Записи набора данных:
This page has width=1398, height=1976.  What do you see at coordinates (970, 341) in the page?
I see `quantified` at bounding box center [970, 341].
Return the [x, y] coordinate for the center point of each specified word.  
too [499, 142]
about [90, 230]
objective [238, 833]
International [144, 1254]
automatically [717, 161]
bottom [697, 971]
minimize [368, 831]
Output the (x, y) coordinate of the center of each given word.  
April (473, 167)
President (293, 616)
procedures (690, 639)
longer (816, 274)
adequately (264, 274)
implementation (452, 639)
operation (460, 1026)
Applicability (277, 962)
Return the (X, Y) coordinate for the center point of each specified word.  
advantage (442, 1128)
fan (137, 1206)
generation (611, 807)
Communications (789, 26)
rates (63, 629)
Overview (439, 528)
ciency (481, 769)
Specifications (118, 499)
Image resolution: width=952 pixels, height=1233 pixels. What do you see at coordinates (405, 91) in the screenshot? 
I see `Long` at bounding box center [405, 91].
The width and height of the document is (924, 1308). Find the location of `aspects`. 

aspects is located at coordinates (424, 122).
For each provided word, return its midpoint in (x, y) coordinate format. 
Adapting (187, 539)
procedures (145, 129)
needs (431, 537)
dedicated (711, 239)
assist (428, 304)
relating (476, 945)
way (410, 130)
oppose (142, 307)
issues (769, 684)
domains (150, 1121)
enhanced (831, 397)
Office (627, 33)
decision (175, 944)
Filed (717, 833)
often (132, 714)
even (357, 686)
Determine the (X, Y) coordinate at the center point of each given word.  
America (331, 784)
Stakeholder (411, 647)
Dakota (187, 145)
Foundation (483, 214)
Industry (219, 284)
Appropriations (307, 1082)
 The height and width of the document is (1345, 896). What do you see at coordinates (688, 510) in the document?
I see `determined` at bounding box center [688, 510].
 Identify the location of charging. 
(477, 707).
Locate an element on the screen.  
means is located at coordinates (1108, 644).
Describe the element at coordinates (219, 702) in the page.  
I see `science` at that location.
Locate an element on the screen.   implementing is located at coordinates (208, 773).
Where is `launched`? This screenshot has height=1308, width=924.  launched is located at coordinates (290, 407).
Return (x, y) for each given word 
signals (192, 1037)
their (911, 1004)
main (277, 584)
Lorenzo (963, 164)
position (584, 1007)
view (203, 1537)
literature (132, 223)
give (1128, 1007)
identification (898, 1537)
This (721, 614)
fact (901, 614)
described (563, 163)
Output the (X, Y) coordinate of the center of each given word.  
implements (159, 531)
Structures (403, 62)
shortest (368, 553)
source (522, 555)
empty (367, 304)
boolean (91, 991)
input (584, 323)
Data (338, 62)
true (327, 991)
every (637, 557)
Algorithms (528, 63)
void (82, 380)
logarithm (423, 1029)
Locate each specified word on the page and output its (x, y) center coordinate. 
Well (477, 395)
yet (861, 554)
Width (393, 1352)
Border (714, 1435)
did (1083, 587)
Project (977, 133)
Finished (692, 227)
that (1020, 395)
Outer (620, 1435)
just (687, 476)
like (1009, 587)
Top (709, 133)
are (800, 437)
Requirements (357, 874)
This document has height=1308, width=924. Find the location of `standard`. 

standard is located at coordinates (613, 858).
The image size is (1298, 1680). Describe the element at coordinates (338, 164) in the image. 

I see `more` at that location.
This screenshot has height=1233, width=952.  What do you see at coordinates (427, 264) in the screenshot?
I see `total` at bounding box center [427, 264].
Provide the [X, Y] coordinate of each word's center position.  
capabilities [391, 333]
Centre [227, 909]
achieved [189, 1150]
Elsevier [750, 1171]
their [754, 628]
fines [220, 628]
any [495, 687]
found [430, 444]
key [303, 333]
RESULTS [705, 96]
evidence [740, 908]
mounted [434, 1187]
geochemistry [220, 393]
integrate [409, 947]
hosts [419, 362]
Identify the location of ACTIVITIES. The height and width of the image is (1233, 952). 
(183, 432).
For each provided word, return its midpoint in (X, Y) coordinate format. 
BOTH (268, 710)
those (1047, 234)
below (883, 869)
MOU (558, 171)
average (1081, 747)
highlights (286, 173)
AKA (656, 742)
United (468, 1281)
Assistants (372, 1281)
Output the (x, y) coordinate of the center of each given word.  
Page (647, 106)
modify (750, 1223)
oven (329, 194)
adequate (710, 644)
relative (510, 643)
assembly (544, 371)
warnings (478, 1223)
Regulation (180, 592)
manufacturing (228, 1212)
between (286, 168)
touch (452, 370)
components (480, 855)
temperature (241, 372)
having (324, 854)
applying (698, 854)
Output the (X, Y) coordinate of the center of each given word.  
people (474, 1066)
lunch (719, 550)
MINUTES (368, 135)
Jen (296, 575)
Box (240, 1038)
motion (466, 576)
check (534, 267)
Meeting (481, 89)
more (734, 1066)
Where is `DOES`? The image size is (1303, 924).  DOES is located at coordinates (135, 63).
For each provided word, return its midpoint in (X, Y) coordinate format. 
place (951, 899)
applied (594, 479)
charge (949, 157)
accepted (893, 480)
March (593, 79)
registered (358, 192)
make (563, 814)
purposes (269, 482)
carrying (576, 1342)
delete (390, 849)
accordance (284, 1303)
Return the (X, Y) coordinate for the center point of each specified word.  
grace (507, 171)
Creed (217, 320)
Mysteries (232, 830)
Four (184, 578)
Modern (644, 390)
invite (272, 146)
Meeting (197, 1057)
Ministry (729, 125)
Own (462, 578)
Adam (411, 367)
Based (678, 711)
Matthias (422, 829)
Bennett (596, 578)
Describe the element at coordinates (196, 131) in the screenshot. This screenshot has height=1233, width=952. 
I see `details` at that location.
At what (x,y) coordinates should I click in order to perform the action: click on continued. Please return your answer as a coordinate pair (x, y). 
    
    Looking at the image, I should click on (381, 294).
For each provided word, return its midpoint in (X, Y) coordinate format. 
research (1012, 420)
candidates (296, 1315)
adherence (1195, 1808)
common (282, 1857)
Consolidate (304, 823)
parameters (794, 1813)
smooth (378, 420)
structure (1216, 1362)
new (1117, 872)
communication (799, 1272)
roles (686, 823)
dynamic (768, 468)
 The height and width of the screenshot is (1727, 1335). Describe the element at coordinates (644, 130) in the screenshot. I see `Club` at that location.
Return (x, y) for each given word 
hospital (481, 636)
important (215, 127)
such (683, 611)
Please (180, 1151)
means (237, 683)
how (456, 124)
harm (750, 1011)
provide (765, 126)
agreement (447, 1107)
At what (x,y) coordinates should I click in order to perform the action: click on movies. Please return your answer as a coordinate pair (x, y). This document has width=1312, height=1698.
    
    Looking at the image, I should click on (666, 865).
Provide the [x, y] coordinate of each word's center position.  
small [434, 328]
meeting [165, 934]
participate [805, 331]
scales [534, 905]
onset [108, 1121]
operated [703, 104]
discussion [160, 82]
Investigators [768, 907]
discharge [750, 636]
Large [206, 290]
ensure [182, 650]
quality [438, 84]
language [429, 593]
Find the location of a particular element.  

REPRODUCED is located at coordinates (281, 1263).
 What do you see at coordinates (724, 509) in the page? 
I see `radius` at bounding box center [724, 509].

# Условие задачи
Перепишите записи от строки с «language [429, 593]» до конца записей включительно, заменив «particular» на «specific». Всё остальное оставьте без изменений.

# Ответ к задаче
language [429, 593]
Find the location of a specific element.  

REPRODUCED is located at coordinates (281, 1263).
 What do you see at coordinates (724, 509) in the page? 
I see `radius` at bounding box center [724, 509].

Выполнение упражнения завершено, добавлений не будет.